* **ACTIVITY**
Start at the line below containing "Where should I click to: Click the Check" and stop at the line containing "Click the star". Repeat every line of that stretch exactly, and nothing outside it.

Stored items
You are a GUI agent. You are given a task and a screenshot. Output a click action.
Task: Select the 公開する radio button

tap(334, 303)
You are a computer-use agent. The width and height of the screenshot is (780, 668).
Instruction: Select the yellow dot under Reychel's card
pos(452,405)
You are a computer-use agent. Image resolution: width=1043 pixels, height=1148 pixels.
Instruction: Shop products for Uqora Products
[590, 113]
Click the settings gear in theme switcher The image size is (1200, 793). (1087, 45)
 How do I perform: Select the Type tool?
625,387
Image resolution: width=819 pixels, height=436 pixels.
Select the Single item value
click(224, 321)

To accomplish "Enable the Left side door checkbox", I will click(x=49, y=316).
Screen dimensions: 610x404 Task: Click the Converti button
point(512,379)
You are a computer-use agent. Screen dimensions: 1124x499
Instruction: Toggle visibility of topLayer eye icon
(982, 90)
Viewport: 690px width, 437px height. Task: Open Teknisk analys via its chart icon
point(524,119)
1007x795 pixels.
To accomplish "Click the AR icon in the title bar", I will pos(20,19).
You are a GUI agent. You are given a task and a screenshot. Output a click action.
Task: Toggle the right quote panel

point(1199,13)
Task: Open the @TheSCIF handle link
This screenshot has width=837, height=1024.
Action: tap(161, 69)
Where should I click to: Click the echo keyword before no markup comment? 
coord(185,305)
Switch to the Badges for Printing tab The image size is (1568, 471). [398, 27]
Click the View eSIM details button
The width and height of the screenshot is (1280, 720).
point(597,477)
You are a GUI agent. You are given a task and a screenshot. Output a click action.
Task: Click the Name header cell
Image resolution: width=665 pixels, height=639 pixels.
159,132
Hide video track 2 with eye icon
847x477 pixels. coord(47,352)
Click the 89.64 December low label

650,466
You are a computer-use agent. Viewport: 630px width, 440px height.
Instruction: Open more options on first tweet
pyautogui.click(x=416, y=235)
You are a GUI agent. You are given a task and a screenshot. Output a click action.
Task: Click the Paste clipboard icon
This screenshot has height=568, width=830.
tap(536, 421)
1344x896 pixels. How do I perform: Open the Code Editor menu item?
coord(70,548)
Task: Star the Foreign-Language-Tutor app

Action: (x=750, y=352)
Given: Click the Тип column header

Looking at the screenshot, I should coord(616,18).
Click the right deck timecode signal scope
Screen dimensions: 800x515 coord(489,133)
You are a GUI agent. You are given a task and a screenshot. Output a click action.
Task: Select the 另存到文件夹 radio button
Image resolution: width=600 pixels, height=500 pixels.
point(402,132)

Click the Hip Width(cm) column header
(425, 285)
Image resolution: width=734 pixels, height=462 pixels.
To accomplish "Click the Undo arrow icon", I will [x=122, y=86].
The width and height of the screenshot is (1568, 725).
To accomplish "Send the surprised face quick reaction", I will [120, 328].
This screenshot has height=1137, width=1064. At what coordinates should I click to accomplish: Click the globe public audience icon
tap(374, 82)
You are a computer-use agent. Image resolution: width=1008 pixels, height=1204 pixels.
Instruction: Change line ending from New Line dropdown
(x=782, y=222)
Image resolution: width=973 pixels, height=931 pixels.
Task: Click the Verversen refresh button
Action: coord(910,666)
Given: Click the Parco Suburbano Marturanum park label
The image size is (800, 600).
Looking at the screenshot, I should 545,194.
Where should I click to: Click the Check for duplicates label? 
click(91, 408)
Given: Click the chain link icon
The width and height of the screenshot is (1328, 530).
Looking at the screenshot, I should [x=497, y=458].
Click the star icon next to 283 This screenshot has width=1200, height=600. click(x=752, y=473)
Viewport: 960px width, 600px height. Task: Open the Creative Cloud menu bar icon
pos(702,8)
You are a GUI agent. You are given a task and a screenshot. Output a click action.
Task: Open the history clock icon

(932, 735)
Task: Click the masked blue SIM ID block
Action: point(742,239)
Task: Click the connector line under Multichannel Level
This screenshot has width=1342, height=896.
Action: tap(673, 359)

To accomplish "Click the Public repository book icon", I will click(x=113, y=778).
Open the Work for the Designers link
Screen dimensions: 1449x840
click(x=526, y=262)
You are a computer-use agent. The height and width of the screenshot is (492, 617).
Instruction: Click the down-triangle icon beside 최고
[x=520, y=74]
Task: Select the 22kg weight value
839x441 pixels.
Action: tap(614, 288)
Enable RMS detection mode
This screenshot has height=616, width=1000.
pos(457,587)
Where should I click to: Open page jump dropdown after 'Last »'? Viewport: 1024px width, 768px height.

* **ANSWER SECTION**
Where should I click to: Click the Check for duplicates label? 
click(91, 408)
Given: Click the chain link icon
The width and height of the screenshot is (1328, 530).
Looking at the screenshot, I should [x=497, y=458].
Click the star icon next to 283 This screenshot has width=1200, height=600. click(x=752, y=473)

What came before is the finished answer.